# Deep Learning papers review — NTM

Deep Learning has been an exponentially growing field in the past decade or so. And to show my enthusiasm for the field, I’m starting this series in which I’ll pick up a published paper related to deep learning (or at least something close enough) every one or two weeks, and do some sort of an analysis on the paper and give more insights into it. This way I felt I could make the community aware of some of the recent advances in Deep Learning and also arouse the curiosity of fellow Deep Learning enthusiasts.

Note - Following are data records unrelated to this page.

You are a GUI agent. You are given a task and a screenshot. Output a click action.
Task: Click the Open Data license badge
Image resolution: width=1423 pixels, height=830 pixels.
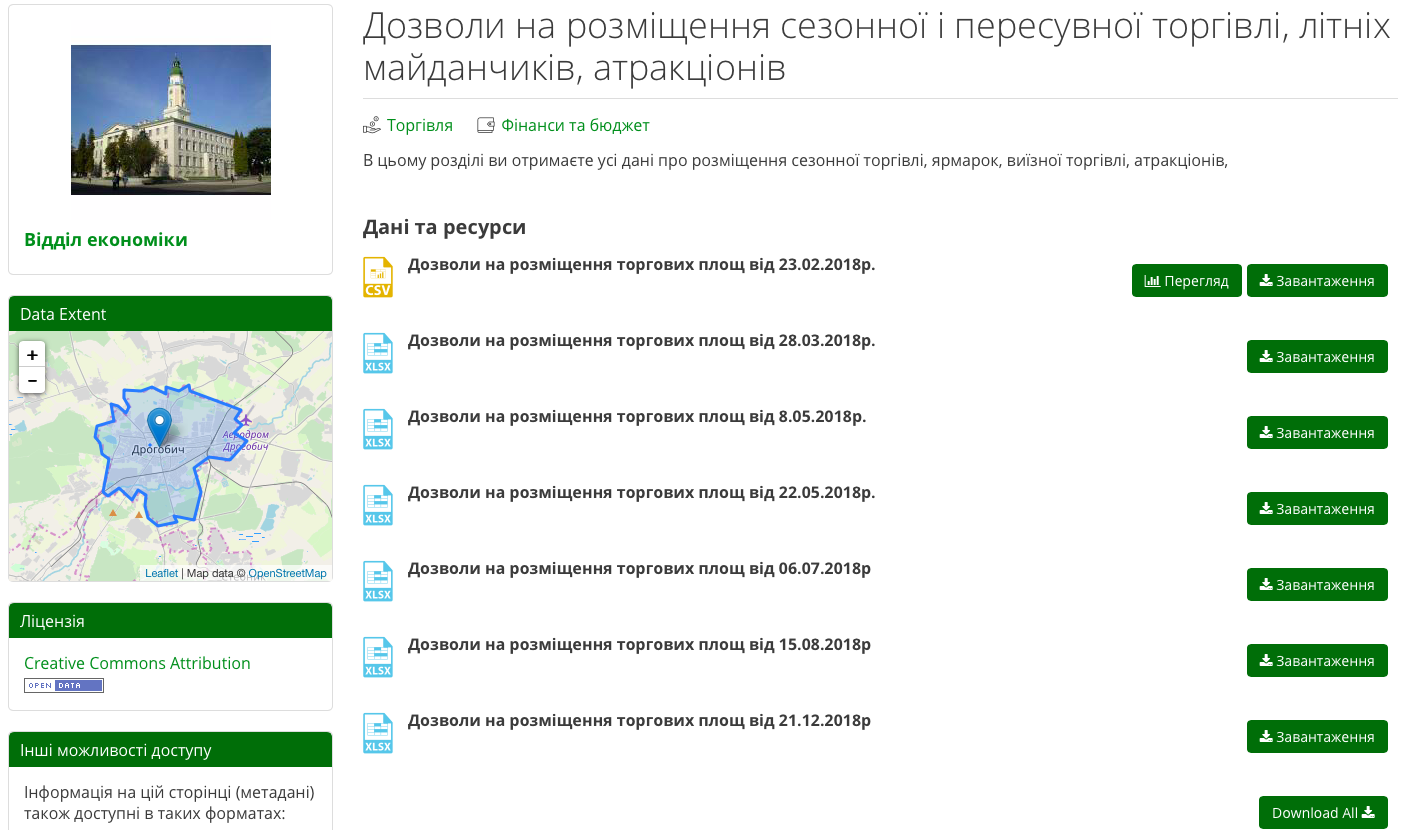(64, 685)
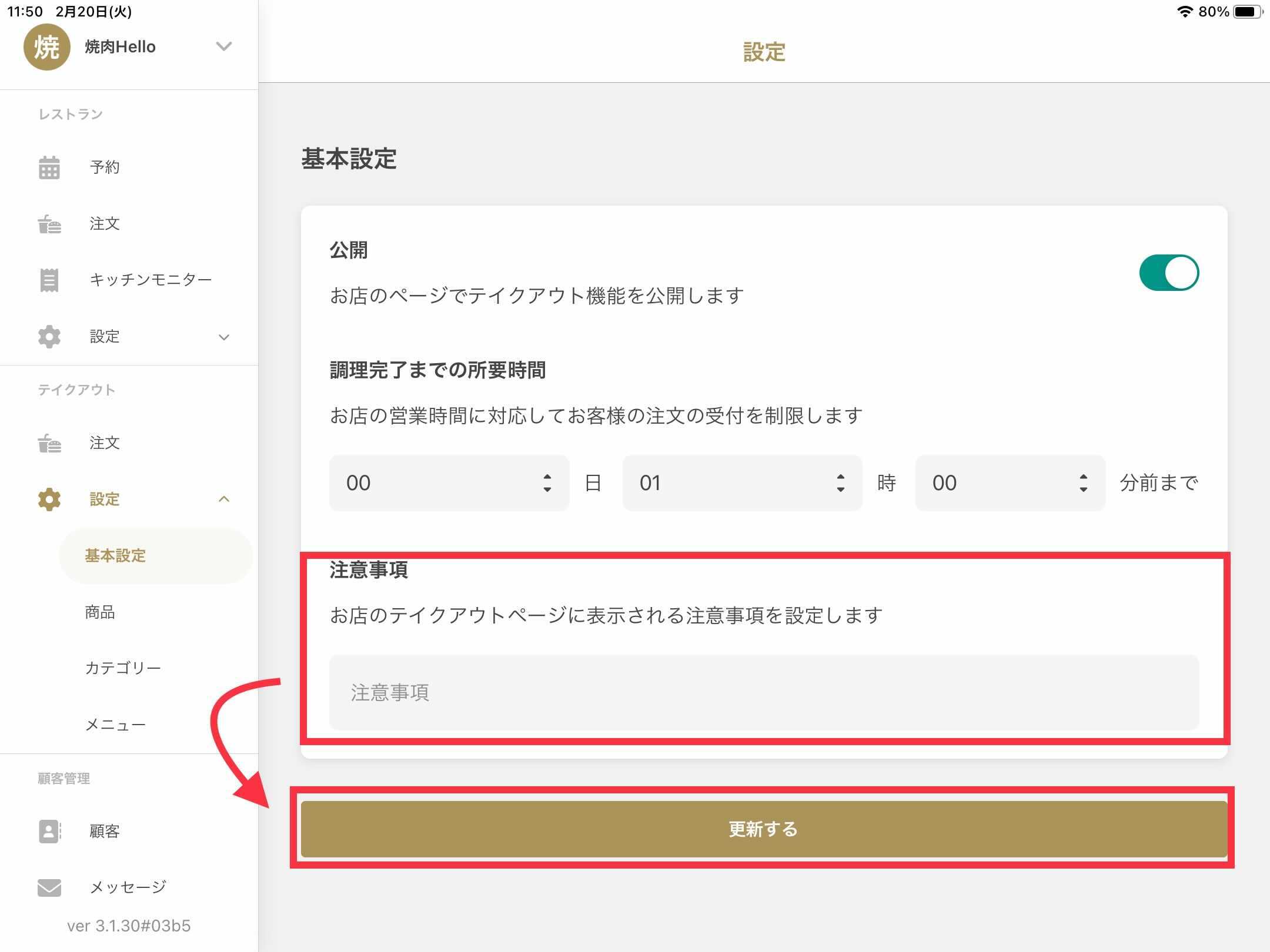Viewport: 1270px width, 952px height.
Task: Open the 日 days dropdown showing 00
Action: (x=449, y=483)
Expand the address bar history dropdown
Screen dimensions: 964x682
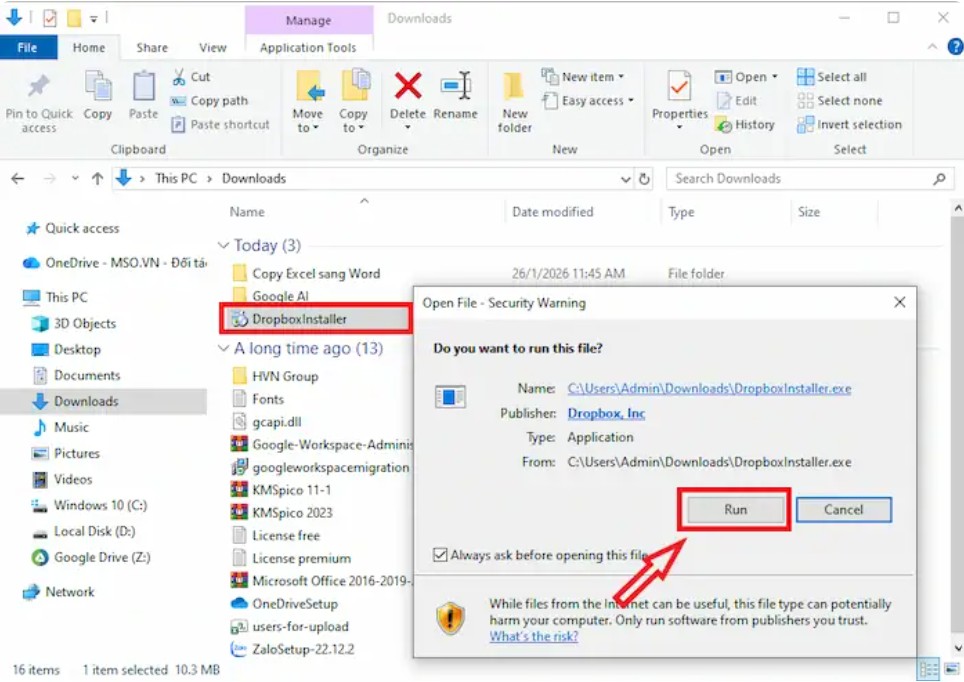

Before I get started on today’s paper, I’d like to share this Github repo link that has a lot of Deep Learning papers listed nicely : Deep Learning Roadmap

And also, just like other programmers, I love bringing in memes all the time :P

In this article, I’ll be discussing about **Neural Turing Machine** (NTM), which was first released by DeepMind in the year 2014. Here’s the relevant paper : https://arxiv.org/pdf/1410.5401.pdf

In fact, NTM has been further improved by DeepMind after their initial publication and is now called the Differentiable Neural Computer (DNC), which is much more sophisticated and has really cool applications. Here’s its paper : https://www.nature.com/articles/nature20101.epdf

In this article, I’ll mostly be basing my discussions on NTM (the first one). I’ll also mention other similar work done in this field

# Neural Turing Machine

## What is a Turing Machine ?

The Turing Machine is the most **fundamental** concept in computer science and the functioning of the modern day computers is derived from this. A Turing machine is an infinite tape containing slots, with a bit (either a 0 or a 1) at each slot. The bits are accessed or modified using a **read** or **write head. **The bits can be randomly accessed, erased or modified. Yet, the Turing machine is an ideal device and no “computer” is completely a Turing Machine and can perform all the tasks that a Turing Machine can perform.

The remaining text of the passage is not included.